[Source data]
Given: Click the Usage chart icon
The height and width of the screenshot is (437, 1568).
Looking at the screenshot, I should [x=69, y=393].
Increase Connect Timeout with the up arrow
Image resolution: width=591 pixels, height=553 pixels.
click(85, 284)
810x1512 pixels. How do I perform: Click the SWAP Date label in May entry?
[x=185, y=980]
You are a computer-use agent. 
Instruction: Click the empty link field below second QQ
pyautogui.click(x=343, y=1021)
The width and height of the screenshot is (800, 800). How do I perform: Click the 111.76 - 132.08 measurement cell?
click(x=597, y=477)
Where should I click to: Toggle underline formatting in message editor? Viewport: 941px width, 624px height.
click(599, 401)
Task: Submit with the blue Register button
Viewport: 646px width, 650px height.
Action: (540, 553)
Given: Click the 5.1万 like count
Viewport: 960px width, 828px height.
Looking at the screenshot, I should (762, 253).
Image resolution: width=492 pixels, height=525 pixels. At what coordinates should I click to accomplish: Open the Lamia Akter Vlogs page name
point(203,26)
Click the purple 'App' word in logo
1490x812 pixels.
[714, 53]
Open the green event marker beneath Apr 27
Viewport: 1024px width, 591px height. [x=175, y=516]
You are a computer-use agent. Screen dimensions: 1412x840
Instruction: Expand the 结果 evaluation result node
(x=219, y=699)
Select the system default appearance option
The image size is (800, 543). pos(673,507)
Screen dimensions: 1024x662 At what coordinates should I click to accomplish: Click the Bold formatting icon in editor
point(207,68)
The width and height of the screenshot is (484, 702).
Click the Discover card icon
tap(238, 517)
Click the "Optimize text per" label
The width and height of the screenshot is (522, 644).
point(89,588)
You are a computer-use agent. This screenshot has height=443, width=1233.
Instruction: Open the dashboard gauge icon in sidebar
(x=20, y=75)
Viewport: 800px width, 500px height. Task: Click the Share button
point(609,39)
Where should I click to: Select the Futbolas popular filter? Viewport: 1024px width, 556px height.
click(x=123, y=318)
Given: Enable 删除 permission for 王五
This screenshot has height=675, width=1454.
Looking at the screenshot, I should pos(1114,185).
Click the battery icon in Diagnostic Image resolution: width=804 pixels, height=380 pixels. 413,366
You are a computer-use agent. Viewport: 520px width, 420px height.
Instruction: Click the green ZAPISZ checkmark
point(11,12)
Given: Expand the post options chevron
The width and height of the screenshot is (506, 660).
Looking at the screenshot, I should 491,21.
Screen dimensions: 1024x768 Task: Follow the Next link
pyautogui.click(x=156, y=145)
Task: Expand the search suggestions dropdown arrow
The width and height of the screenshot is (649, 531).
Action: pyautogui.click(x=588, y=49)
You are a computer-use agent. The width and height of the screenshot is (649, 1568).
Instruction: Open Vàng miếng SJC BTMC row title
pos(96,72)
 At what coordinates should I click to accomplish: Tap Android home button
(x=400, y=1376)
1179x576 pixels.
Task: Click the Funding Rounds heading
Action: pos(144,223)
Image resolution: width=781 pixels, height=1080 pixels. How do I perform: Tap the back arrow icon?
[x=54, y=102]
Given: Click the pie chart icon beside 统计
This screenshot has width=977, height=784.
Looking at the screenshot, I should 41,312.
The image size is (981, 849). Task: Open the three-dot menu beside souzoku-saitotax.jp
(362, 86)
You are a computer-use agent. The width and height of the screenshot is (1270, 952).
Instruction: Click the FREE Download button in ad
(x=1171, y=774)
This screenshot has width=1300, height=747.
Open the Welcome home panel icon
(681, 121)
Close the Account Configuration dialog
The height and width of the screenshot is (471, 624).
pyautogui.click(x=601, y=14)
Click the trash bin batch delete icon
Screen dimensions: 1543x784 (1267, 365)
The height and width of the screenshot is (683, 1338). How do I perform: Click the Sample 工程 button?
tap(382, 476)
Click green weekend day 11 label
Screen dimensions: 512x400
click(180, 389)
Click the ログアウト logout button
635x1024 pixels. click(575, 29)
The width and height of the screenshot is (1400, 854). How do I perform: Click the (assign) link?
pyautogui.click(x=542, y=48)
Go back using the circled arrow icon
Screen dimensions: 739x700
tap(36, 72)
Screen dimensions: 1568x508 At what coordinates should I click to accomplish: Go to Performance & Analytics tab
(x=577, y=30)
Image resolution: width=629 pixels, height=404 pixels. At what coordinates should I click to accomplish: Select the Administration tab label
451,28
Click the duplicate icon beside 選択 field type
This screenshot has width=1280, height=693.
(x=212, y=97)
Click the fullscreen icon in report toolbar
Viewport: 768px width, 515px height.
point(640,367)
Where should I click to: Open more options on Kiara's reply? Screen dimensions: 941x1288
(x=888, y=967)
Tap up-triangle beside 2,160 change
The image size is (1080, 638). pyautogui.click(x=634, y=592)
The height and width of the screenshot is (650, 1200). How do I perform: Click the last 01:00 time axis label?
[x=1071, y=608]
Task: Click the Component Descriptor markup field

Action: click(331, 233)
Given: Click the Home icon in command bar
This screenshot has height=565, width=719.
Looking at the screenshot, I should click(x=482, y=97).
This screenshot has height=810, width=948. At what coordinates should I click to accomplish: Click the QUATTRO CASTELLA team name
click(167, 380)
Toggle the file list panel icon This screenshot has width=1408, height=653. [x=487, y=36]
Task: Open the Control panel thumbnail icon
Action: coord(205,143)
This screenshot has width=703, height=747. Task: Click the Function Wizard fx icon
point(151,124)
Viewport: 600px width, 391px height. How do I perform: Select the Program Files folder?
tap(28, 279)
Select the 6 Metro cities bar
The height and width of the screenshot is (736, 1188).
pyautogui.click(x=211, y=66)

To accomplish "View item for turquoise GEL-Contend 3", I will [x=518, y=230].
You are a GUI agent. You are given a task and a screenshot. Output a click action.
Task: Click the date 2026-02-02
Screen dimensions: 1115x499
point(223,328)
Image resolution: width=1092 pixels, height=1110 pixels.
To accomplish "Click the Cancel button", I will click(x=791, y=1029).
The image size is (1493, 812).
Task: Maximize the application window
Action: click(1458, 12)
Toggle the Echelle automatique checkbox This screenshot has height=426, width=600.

* [INSTRUCTIONS FOR THE TASK]: Every record shown above should appear again in your answer, unchanged.

* [TASK SOLUTION]:
Given: Click the Usage chart icon
The height and width of the screenshot is (437, 1568).
Looking at the screenshot, I should [x=69, y=393].
Increase Connect Timeout with the up arrow
Image resolution: width=591 pixels, height=553 pixels.
click(85, 284)
810x1512 pixels. How do I perform: Click the SWAP Date label in May entry?
[x=185, y=980]
You are a computer-use agent. 
Instruction: Click the empty link field below second QQ
pyautogui.click(x=343, y=1021)
The width and height of the screenshot is (800, 800). How do I perform: Click the 111.76 - 132.08 measurement cell?
click(x=597, y=477)
Where should I click to: Toggle underline formatting in message editor? Viewport: 941px width, 624px height.
click(599, 401)
Task: Submit with the blue Register button
Viewport: 646px width, 650px height.
Action: (540, 553)
Given: Click the 5.1万 like count
Viewport: 960px width, 828px height.
Looking at the screenshot, I should (762, 253).
Image resolution: width=492 pixels, height=525 pixels. At what coordinates should I click to accomplish: Open the Lamia Akter Vlogs page name
point(203,26)
Click the purple 'App' word in logo
1490x812 pixels.
[714, 53]
Open the green event marker beneath Apr 27
Viewport: 1024px width, 591px height. [x=175, y=516]
You are a computer-use agent. Screen dimensions: 1412x840
Instruction: Expand the 结果 evaluation result node
(x=219, y=699)
Select the system default appearance option
The image size is (800, 543). pos(673,507)
Screen dimensions: 1024x662 At what coordinates should I click to accomplish: Click the Bold formatting icon in editor
point(207,68)
The width and height of the screenshot is (484, 702).
Click the Discover card icon
tap(238, 517)
Click the "Optimize text per" label
The width and height of the screenshot is (522, 644).
point(89,588)
You are a computer-use agent. This screenshot has height=443, width=1233.
Instruction: Open the dashboard gauge icon in sidebar
(x=20, y=75)
Viewport: 800px width, 500px height. Task: Click the Share button
point(609,39)
Where should I click to: Select the Futbolas popular filter? Viewport: 1024px width, 556px height.
click(x=123, y=318)
Given: Enable 删除 permission for 王五
This screenshot has height=675, width=1454.
Looking at the screenshot, I should pos(1114,185).
Click the battery icon in Diagnostic Image resolution: width=804 pixels, height=380 pixels. 413,366
You are a computer-use agent. Viewport: 520px width, 420px height.
Instruction: Click the green ZAPISZ checkmark
point(11,12)
Given: Expand the post options chevron
The width and height of the screenshot is (506, 660).
Looking at the screenshot, I should 491,21.
Screen dimensions: 1024x768 Task: Follow the Next link
pyautogui.click(x=156, y=145)
Task: Expand the search suggestions dropdown arrow
The width and height of the screenshot is (649, 531).
Action: pyautogui.click(x=588, y=49)
You are a computer-use agent. The width and height of the screenshot is (649, 1568).
Instruction: Open Vàng miếng SJC BTMC row title
pos(96,72)
 At what coordinates should I click to accomplish: Tap Android home button
(x=400, y=1376)
1179x576 pixels.
Task: Click the Funding Rounds heading
Action: pos(144,223)
Image resolution: width=781 pixels, height=1080 pixels. How do I perform: Tap the back arrow icon?
[x=54, y=102]
Given: Click the pie chart icon beside 统计
This screenshot has width=977, height=784.
Looking at the screenshot, I should 41,312.
The image size is (981, 849). Task: Open the three-dot menu beside souzoku-saitotax.jp
(362, 86)
You are a computer-use agent. The width and height of the screenshot is (1270, 952).
Instruction: Click the FREE Download button in ad
(x=1171, y=774)
This screenshot has width=1300, height=747.
Open the Welcome home panel icon
(681, 121)
Close the Account Configuration dialog
The height and width of the screenshot is (471, 624).
pyautogui.click(x=601, y=14)
Click the trash bin batch delete icon
Screen dimensions: 1543x784 (1267, 365)
The height and width of the screenshot is (683, 1338). How do I perform: Click the Sample 工程 button?
tap(382, 476)
Click green weekend day 11 label
Screen dimensions: 512x400
click(180, 389)
Click the ログアウト logout button
635x1024 pixels. click(575, 29)
The width and height of the screenshot is (1400, 854). How do I perform: Click the (assign) link?
pyautogui.click(x=542, y=48)
Go back using the circled arrow icon
Screen dimensions: 739x700
tap(36, 72)
Screen dimensions: 1568x508 At what coordinates should I click to accomplish: Go to Performance & Analytics tab
(x=577, y=30)
Image resolution: width=629 pixels, height=404 pixels. At what coordinates should I click to accomplish: Select the Administration tab label
451,28
Click the duplicate icon beside 選択 field type
This screenshot has width=1280, height=693.
(x=212, y=97)
Click the fullscreen icon in report toolbar
Viewport: 768px width, 515px height.
point(640,367)
Where should I click to: Open more options on Kiara's reply? Screen dimensions: 941x1288
(x=888, y=967)
Tap up-triangle beside 2,160 change
The image size is (1080, 638). pyautogui.click(x=634, y=592)
The height and width of the screenshot is (650, 1200). How do I perform: Click the last 01:00 time axis label?
[x=1071, y=608]
Task: Click the Component Descriptor markup field

Action: click(331, 233)
Given: Click the Home icon in command bar
This screenshot has height=565, width=719.
Looking at the screenshot, I should click(x=482, y=97).
This screenshot has height=810, width=948. At what coordinates should I click to accomplish: Click the QUATTRO CASTELLA team name
click(167, 380)
Toggle the file list panel icon This screenshot has width=1408, height=653. [x=487, y=36]
Task: Open the Control panel thumbnail icon
Action: coord(205,143)
This screenshot has width=703, height=747. Task: Click the Function Wizard fx icon
point(151,124)
Viewport: 600px width, 391px height. How do I perform: Select the Program Files folder?
tap(28, 279)
Select the 6 Metro cities bar
The height and width of the screenshot is (736, 1188).
pyautogui.click(x=211, y=66)

To accomplish "View item for turquoise GEL-Contend 3", I will [x=518, y=230].
You are a GUI agent. You are given a task and a screenshot. Output a click action.
Task: Click the date 2026-02-02
Screen dimensions: 1115x499
point(223,328)
Image resolution: width=1092 pixels, height=1110 pixels.
To accomplish "Click the Cancel button", I will click(x=791, y=1029).
The image size is (1493, 812).
Task: Maximize the application window
Action: click(1458, 12)
Toggle the Echelle automatique checkbox This screenshot has height=426, width=600.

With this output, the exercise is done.